» **TASK DESCRIPTION**
Take the entries that follow and return exactly the lines from the one holding "Screen dimensions: 1150x788" through the one holding "Task: Go to Settings in the sidebar", both included. Nothing else is needed.

» **EXTRACTED INFORMATION**
-------------------------
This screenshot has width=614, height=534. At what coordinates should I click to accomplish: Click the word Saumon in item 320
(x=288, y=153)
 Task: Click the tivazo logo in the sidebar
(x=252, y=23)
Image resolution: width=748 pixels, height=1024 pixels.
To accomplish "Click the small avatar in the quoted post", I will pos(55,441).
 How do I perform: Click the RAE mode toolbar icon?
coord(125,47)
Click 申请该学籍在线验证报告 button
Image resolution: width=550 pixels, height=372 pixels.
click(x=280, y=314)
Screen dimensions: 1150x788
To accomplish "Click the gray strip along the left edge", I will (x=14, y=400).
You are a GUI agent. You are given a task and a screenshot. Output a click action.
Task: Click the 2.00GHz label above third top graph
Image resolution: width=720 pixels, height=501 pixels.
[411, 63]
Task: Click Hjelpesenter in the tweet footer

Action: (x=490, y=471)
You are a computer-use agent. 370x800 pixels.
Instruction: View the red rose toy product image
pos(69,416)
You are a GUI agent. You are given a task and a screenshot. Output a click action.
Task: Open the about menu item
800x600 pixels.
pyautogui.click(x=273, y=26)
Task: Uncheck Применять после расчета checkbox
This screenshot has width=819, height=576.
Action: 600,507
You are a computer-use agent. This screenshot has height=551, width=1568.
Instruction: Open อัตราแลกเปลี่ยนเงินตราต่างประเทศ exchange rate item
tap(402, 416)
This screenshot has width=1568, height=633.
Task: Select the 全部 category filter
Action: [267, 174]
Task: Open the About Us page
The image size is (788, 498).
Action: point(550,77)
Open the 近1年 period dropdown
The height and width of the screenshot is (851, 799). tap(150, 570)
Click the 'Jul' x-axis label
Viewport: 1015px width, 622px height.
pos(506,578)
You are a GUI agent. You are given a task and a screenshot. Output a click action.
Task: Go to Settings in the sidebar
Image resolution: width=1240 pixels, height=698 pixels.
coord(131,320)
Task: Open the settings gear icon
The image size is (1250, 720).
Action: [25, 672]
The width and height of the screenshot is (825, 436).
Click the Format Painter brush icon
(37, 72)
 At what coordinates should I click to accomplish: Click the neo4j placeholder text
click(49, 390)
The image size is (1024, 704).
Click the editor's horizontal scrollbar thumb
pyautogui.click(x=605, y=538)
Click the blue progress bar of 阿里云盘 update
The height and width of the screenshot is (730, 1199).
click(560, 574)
-------------------------
» **RESPONSE AREA**
Screen dimensions: 1150x788
To accomplish "Click the gray strip along the left edge", I will (x=14, y=400).
You are a GUI agent. You are given a task and a screenshot. Output a click action.
Task: Click the 2.00GHz label above third top graph
Image resolution: width=720 pixels, height=501 pixels.
[411, 63]
Task: Click Hjelpesenter in the tweet footer

Action: (x=490, y=471)
You are a computer-use agent. 370x800 pixels.
Instruction: View the red rose toy product image
pos(69,416)
You are a GUI agent. You are given a task and a screenshot. Output a click action.
Task: Open the about menu item
800x600 pixels.
pyautogui.click(x=273, y=26)
Task: Uncheck Применять после расчета checkbox
This screenshot has width=819, height=576.
Action: 600,507
You are a computer-use agent. This screenshot has height=551, width=1568.
Instruction: Open อัตราแลกเปลี่ยนเงินตราต่างประเทศ exchange rate item
tap(402, 416)
This screenshot has width=1568, height=633.
Task: Select the 全部 category filter
Action: [267, 174]
Task: Open the About Us page
The image size is (788, 498).
Action: point(550,77)
Open the 近1年 period dropdown
The height and width of the screenshot is (851, 799). tap(150, 570)
Click the 'Jul' x-axis label
Viewport: 1015px width, 622px height.
pos(506,578)
You are a GUI agent. You are given a task and a screenshot. Output a click action.
Task: Go to Settings in the sidebar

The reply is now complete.